Provided passage ▸
===

Caricature of Churchill is retained at housing site
Pictures and images of the great Sir Winston Churchill are not hard to find.
However, while in the process of demolishing the former recreation hall at St Mary’s Hospital, near Stannington, in 2010, workers from Bellway did not expect to come across a hand-drawn charcoal caricature portrait of the former Prime Minister drawn on a distempered brick wall supporting the main stage.
The artist added their initials, AZ, and next to that was ENSA and the date – it was drawn in 1943.
The firm’s Stannington Park development at the site and on surrounding land includes dozens of homes and other facilities.
“We knew that we had uncovered something special and of historical significance,” said Bellway’s sales director, Rob Armstrong.
“Who AZ was we will never know, but we can assume that the artist was probably a performer or stage hand from ENSA (the Entertainments National Service Association).
“Clearly this was something that had to be preserved and returned to the village community that we are establishing at Stannington Park.
“In preserving the caricature, we had to be particularly careful as the panel was already in a very delicate state having survived in extremely damp conditions and the structure of the wall after so many years of decay was also very weak.
“I am delighted to say that we have now relocated the Churchill panel into the chancel of the former chapel, which has also now been restored and brought back into use as a community centre.

===

Available data ▸
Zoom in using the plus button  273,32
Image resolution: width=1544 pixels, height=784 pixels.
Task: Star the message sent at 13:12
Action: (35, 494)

===

Resume the article about the Churchill caricature at the housing site, continuing from the last sentence shown.

Exercise output ▸
“The mural will have pride of place as quite rightly befits one of this country’s greatest leaders.”
Bellway appointed specialist conservation architects Spence & Dower LLP to oversee the removal and protection of the drawing.
The design method involved the careful removal of the supporting wall, weighing around 1.5 tonnes, and placing it into storage.
Originally known as Gateshead Mental Hospital, near Stannington, the psychiatric hospital was built between 1910 and 1914 to designs by George T Hine and H Carter-Pegg of London.
It was built to accommodate up to 500 patients and comprised two storeys, built of brick as a series of pavilions, with a chapel, recreation hall and administration wing.
It later became a TB isolation hospital and during the Second World War, part of it was requisitioned by the British Army as an emergency admissions hospital.
From 1947, when absorbed into the NHS, it became known as St Mary’s Hospital, which closed in 1995.